‘The days of leading from behind are over:’ Rep. Comstock returns from the Middle East
“It was certainly an eventful week,” Comstock (R), who represents all of Loudoun County, said in an interview with the Times-Mirror Friday. “It really brought home a lot of the big issues.”
On the day Comstock left for the trip, the U.S. struck a strategic target in Syria, an air base used to transport weapons. Three days later Comstock was in Egypt as two bombs in separate cities erupted in Christian churches, killing nearly 50. Then as the congresswoman was returning home, American forces dropped the MOAB – the U.S.'s largest non-nuclear bomb – on an Islamic State base in Afghanistan.

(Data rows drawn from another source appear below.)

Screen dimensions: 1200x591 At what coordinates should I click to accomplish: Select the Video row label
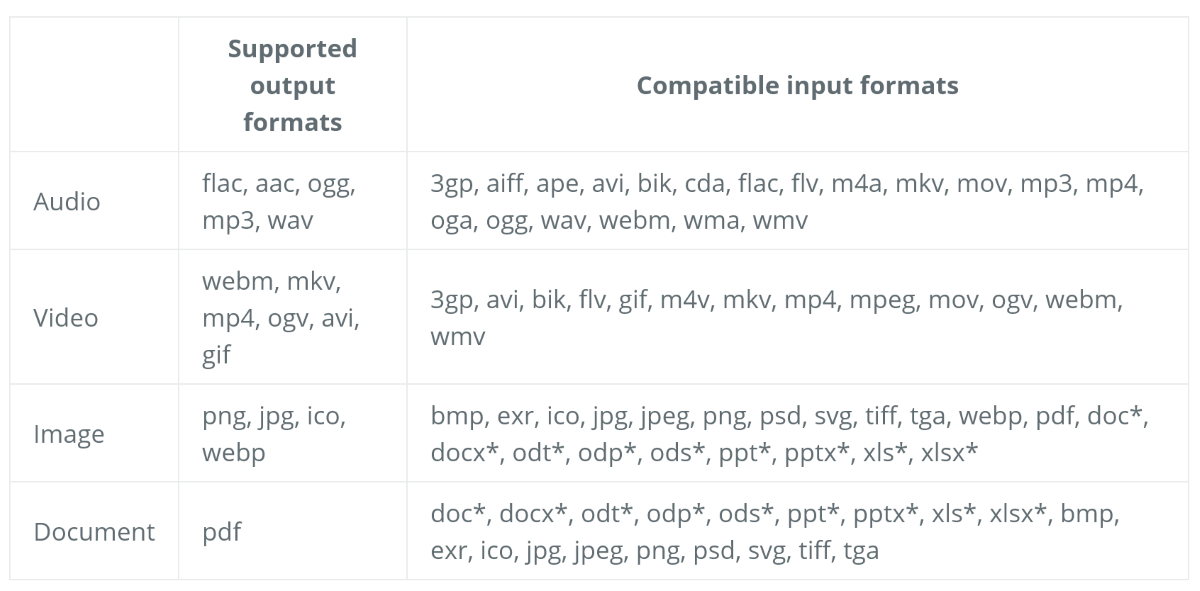(66, 318)
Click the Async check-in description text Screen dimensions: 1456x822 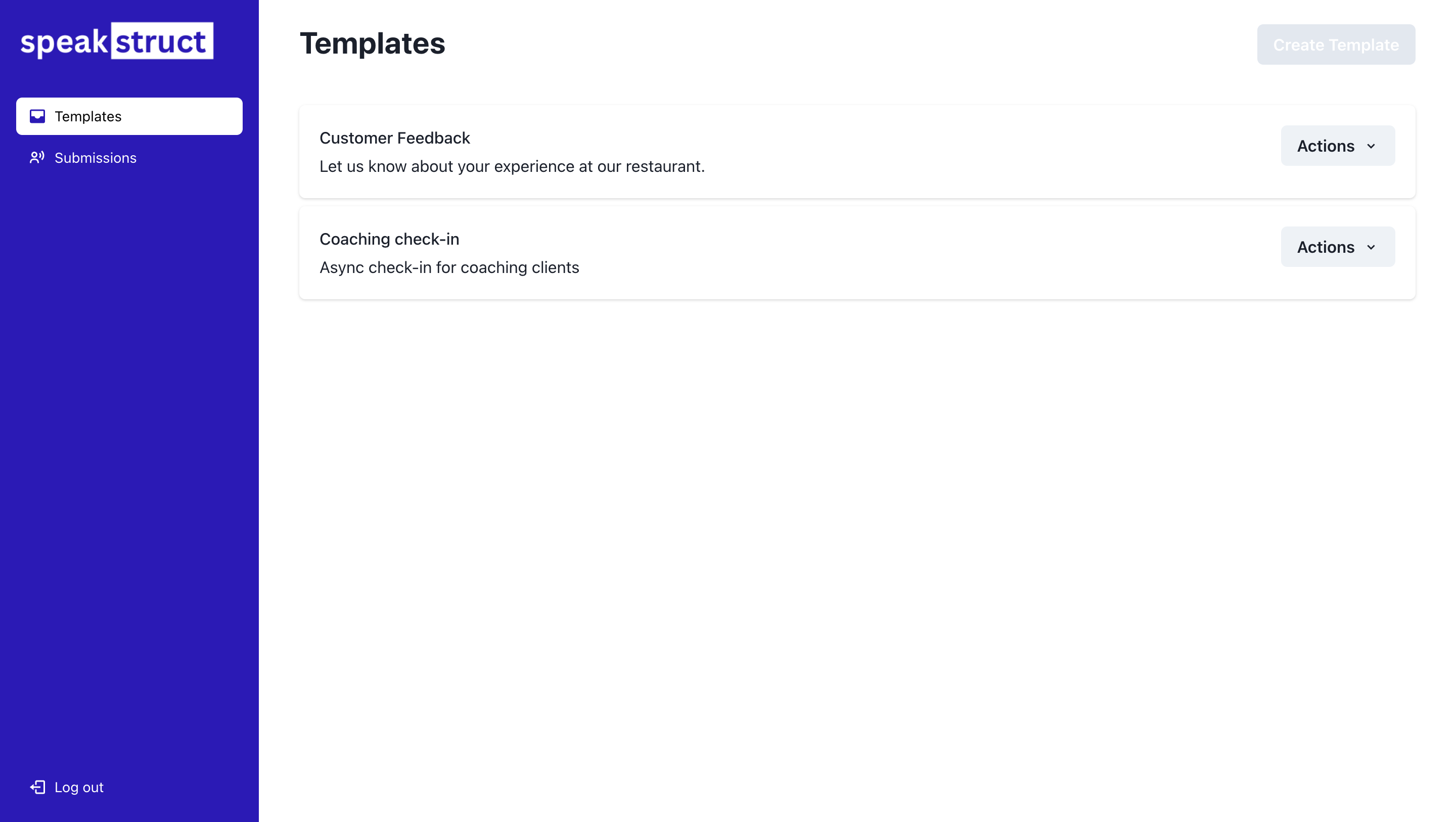449,267
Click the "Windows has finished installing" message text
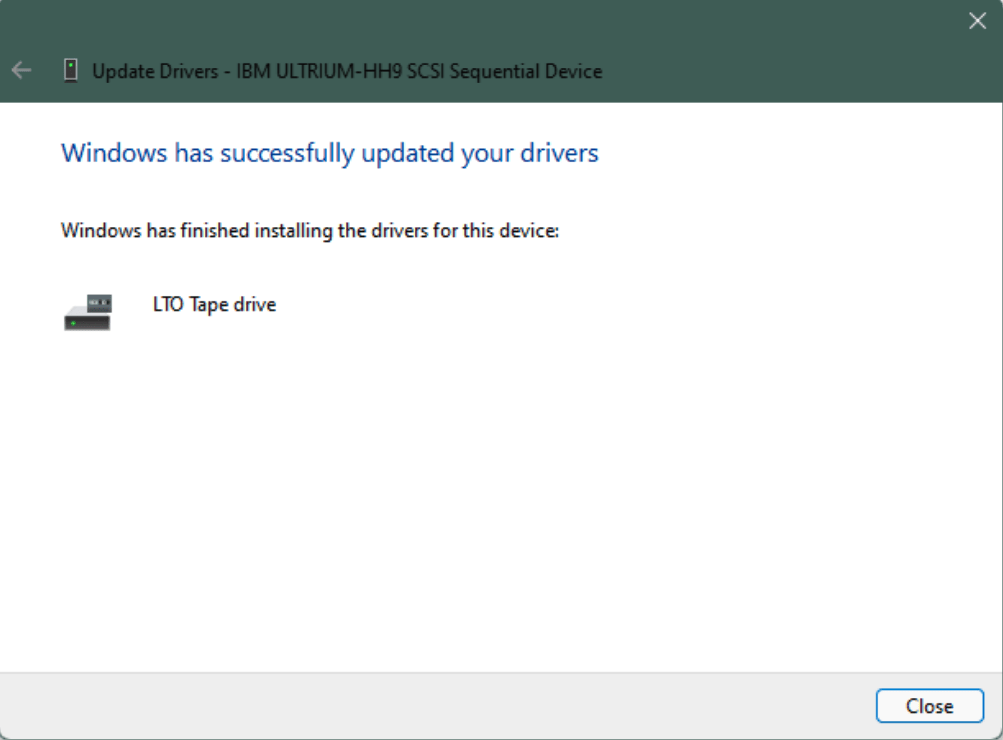Image resolution: width=1003 pixels, height=740 pixels. tap(309, 230)
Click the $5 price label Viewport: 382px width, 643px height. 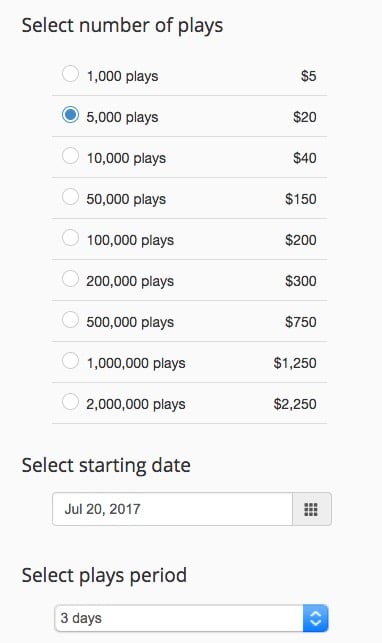coord(308,76)
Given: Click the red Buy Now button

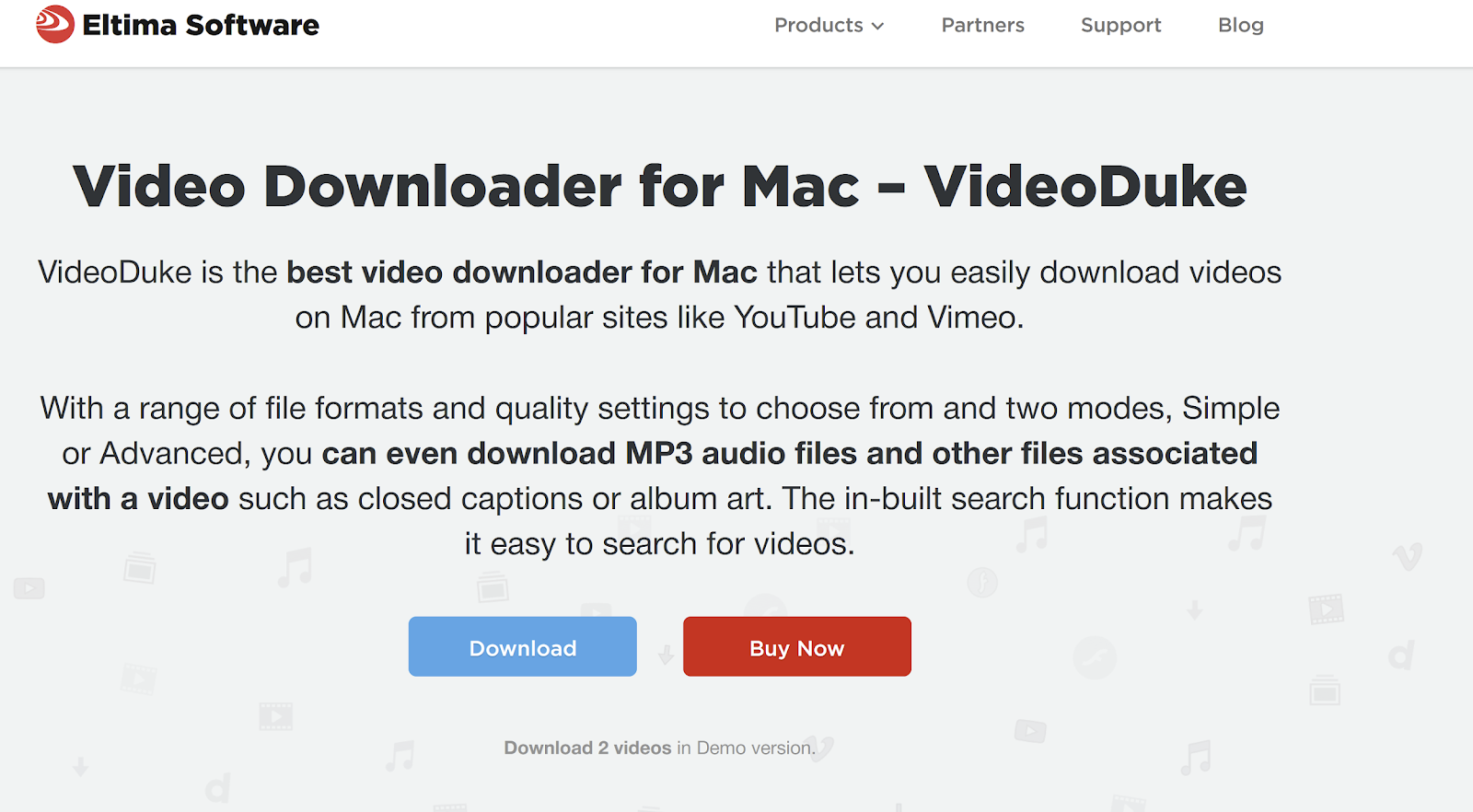Looking at the screenshot, I should point(797,647).

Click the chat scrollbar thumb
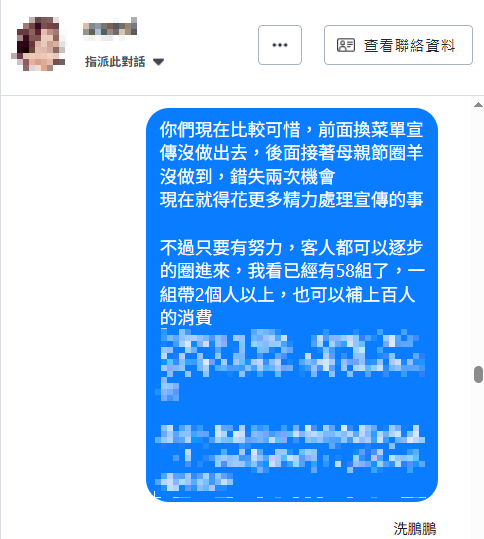pos(478,374)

“Certainly the bombing of the Coptic churches highlighted the difficulties of Christian minorities in these countries, and how we need to be a force for good and making sure everything is done on that front,” she said.
On the strikes and U.S. foreign policy more generally, Comstock said the days of America “leading from behind” are over. She said she agreed with the strikes in Syria and the MOAB bomb in Afghanistan, and she believes the president has the authority to launch those strikes without congressional approval – something lawmakers on both sides have contested.
“I think they were within bounds,” Comstock said. “We certainly can have those discussions, but I do believe in having a commander-in-chief and having him be able to work with our military to make those strategic decisions … I do believe in a strong executive and a strong commander-in-chief.”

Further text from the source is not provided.